Game-AI learner applied to mathematics: matrix multiplication

lpetrich · Dec 2, 2022

The software that learned how to play chess and Go has now been adapted to doing a problem in mathematics: doing matrix multiplication efficiently, where a matrix is a rectangular array of numbers or number-like entities. For multiplying a m*n matrix and a n*p matrix, the usual algorithm requires m*n*p additions and multiplications. If one avoids the first addition for each new value, then the number of additions becomes m*(n-1)*p. Thus, for two 2*2 matrices, one needs only 4 additions and 8 multiplications. One can improve on that with the

Strassen algorithm - it involves doing some of the additions before the multiplications, and it needs 18 additions and 7 multiplications. If multiplication is much more computationally costly than addition, then this rearrangement can be worthwhile.
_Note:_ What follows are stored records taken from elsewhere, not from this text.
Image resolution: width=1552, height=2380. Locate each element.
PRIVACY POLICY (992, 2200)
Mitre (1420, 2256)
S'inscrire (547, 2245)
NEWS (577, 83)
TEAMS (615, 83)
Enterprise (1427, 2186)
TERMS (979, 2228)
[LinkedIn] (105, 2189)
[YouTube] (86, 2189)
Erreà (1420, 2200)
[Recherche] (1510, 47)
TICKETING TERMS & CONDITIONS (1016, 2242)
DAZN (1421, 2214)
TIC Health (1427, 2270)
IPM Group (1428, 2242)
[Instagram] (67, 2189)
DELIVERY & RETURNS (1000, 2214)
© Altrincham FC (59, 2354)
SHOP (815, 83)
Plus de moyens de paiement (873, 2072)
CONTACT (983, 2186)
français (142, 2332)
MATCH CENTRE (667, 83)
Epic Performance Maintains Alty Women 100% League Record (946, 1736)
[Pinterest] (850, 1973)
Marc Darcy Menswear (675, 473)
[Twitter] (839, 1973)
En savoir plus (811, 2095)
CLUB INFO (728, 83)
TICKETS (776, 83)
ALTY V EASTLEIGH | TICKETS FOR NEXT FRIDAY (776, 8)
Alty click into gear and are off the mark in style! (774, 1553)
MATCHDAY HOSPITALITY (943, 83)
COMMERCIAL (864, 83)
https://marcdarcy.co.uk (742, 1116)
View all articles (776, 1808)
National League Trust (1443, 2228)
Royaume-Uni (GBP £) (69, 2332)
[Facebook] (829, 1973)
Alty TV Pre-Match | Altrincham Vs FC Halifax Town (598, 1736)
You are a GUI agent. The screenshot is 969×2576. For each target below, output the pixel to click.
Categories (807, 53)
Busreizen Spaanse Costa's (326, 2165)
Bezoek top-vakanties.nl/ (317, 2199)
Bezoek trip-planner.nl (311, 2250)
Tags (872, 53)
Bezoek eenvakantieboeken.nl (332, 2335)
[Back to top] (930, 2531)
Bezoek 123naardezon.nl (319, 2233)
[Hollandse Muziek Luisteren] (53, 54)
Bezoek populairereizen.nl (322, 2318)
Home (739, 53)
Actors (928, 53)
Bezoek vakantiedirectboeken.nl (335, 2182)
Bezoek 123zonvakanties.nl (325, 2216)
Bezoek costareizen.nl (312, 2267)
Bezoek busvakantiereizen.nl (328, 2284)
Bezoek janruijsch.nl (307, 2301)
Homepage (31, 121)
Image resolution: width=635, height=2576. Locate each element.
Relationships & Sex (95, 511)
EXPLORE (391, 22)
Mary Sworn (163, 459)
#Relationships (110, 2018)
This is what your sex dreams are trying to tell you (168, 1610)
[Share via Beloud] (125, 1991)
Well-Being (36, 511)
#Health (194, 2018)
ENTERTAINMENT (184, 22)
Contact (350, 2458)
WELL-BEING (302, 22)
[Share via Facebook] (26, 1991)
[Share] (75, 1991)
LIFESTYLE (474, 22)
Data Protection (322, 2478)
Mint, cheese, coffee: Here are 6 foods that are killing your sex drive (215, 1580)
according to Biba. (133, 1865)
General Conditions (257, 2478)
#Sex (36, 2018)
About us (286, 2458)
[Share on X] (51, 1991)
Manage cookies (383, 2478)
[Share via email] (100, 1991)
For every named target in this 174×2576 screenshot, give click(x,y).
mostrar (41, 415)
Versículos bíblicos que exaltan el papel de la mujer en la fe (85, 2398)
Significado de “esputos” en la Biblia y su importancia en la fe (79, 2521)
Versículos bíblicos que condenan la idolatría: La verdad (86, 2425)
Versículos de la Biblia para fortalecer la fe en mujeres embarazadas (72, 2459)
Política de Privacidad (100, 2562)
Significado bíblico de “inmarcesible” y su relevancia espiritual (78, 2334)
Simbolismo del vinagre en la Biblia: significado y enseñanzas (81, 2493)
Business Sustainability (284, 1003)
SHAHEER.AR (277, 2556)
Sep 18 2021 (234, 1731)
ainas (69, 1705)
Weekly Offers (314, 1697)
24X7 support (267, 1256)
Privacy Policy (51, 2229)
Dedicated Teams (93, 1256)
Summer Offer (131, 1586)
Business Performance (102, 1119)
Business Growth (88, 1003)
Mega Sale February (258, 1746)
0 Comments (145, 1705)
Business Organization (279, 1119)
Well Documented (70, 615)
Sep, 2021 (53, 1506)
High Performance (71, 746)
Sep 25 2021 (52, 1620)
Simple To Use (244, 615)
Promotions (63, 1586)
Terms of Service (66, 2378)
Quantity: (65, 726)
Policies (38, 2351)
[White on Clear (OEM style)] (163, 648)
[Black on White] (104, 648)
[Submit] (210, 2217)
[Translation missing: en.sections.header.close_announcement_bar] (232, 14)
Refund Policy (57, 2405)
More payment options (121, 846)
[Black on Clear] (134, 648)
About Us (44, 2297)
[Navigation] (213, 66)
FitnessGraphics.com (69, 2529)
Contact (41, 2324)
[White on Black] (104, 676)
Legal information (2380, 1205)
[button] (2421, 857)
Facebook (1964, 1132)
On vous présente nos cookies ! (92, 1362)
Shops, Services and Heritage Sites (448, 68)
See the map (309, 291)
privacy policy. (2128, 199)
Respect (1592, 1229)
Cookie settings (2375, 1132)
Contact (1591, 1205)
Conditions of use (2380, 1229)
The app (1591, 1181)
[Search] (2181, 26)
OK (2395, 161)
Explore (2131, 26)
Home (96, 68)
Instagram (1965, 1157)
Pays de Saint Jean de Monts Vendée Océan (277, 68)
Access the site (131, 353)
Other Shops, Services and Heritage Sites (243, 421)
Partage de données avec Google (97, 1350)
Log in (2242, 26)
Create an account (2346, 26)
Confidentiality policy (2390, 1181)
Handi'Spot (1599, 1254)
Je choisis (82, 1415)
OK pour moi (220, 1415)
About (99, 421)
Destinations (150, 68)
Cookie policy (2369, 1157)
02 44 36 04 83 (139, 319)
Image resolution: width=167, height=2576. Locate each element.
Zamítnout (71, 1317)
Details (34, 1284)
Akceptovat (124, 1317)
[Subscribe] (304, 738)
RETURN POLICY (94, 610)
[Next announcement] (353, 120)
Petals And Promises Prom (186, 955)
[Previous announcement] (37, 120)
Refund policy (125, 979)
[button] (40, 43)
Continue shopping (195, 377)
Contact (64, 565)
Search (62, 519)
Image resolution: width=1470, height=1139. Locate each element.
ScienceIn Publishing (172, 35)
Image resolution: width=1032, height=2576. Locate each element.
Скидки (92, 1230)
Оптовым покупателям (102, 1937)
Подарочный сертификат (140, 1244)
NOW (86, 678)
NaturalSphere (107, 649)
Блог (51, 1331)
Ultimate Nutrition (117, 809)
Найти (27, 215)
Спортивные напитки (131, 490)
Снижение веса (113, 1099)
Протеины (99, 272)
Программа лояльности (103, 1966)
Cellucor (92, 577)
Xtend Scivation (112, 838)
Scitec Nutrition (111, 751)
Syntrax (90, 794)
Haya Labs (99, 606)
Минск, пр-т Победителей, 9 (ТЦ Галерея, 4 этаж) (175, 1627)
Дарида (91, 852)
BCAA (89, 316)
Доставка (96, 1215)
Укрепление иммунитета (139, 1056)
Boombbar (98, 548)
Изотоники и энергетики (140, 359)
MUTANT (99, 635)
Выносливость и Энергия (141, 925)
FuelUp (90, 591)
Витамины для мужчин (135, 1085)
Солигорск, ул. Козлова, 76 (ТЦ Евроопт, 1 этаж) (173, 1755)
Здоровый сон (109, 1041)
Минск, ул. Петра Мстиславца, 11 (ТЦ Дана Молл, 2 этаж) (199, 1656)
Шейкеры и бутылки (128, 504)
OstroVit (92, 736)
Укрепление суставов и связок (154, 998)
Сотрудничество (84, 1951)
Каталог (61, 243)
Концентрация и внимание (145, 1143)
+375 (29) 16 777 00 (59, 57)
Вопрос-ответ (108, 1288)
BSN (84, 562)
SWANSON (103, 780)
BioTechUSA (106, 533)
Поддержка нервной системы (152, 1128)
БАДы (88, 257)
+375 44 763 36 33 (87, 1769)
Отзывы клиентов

Breaking down one's multiplicand matrices into 2*2 submatrices, one can use Strassen's algorithm on them, complete with recursively doing it with each submatrix multiplication. The asymptotic performance is n^log(2,7) ~ n^2.8074 instead of n³.

While 7 is the lower limit on the number of multiplications for 2*2 matrix multiplication, one can do better on larger matrices, and DeepMind has adapted AlphaZero to finding more efficient algorithms: AlphaTensor.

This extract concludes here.